Der Pensionsvorschuss gebührt bei Beantragung

  • einer Leistung wegen geminderter Arbeitsfähigkeit oder Erwerbsunfähigkeit
  • einer Alterspension
  • eines Sonderruhegeldes (nach dem Nachtschwerarbeitsgesetz). 

Die Beantragung eines Pensionsvorschusses kann auch durch VertreterInnen erfolgen.

Wer?

Anspruchsberechtigt ist, wer die Grundvoraussetzungen für Arbeitslosengeld, Notstandshilfe, Übergangsgeld oder Übergangsgeld nach Altersteilzeit – abgesehen von der Arbeitsfähigkeit bzw.
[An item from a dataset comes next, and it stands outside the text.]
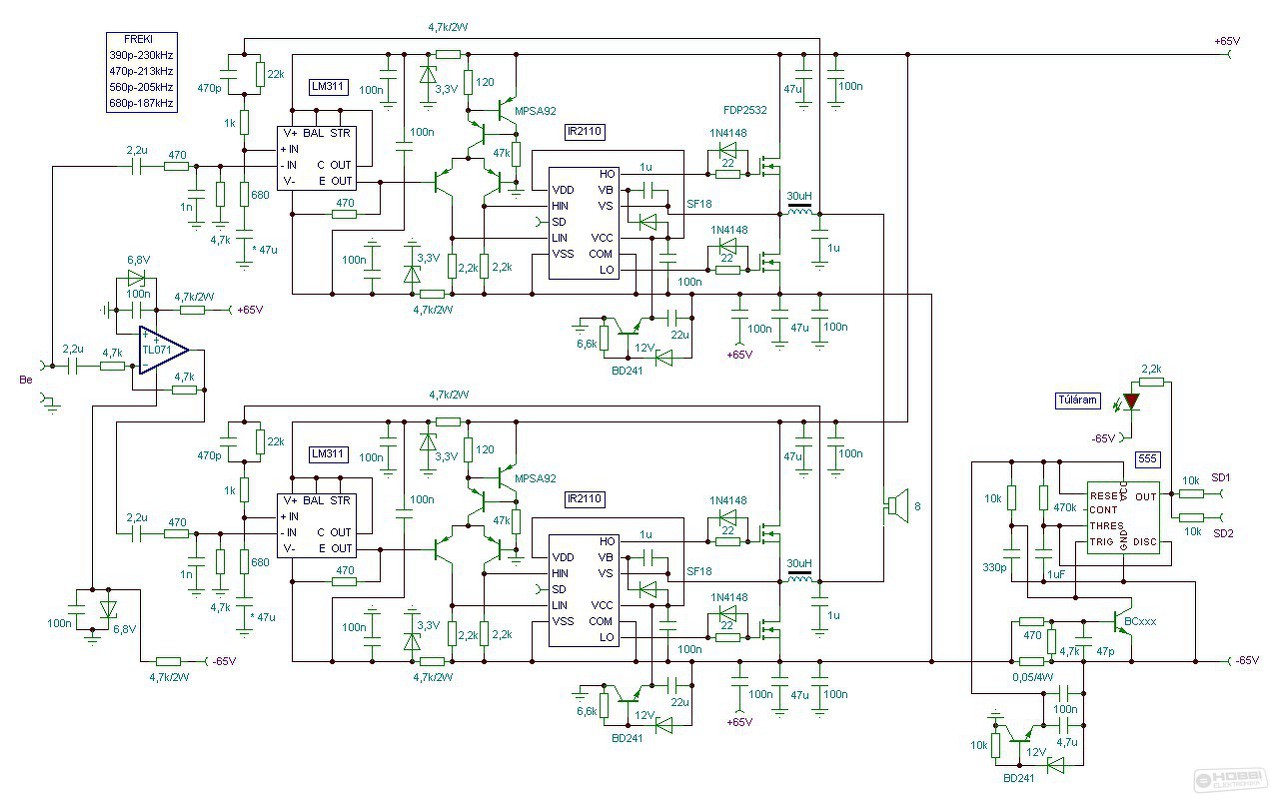Screen dimensions: 1280x805
Task: Click the upper 30uH inductor symbol
Action: point(800,211)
Arbeitswilligkeit – erfüllt und eine derartige Pension (siehe oben) beantragt hat.

Der/die LeistungswerberIn muss während des Bezuges des Pensionsvorschusses nicht der Arbeitsvermittlung zur Verfügung stehen.
Bei Beantragung einer Alterspension oder eines Sonderruhegeldes nach dem Nachtschwerarbeitsgesetz muss überdies eine Bestätigung des Pensionsversicherungsträgers vorliegen, dass eine Feststellung der Pensionsleistung nicht binnen zwei Monaten nach dem Pensionsstichtag erfolgen kann. 

Wieviel?

Der Pensionsvorschuss wird in der Höhe der Basisleistung (Arbeitslosengeld, Notstandshilfe) - maximal jedoch in der durchschnittlichen Pensionshöhe (siehe "Maßgebende Werte in der Arbeitslosenversicherung") - gewährt.

Liegt der regionalen Geschäftsstelle des Arbeitsmarktservice eine schriftliche Mitteilung des Sozialversicherungsträgers vor, dass die zu erwartende Pension niedriger sein wird, ist der Pensionsvorschuss entsprechend zu vermindern.

Bitte beachten Sie: Wird ein Pensionsantrag rechtskräftig abgelehnt, gilt die Vorschussleistung rückwirkend als Arbeitslosengeld bzw. Notstandshilfe oder Übergangsgeld bzw. Übergangsgeld nach Altersteilzeit. Sollte der Pensionsvorschuss in eingekürzter Höhe ausbezahlt worden sein, kann bei einer rückwirkenden Umwandlung in Arbeitslosengeld oder Notstandshilfe auf Grund der gesetzlichen Bestimmungen eine Nachzahlung des Differenzbetrages nicht erfolgen.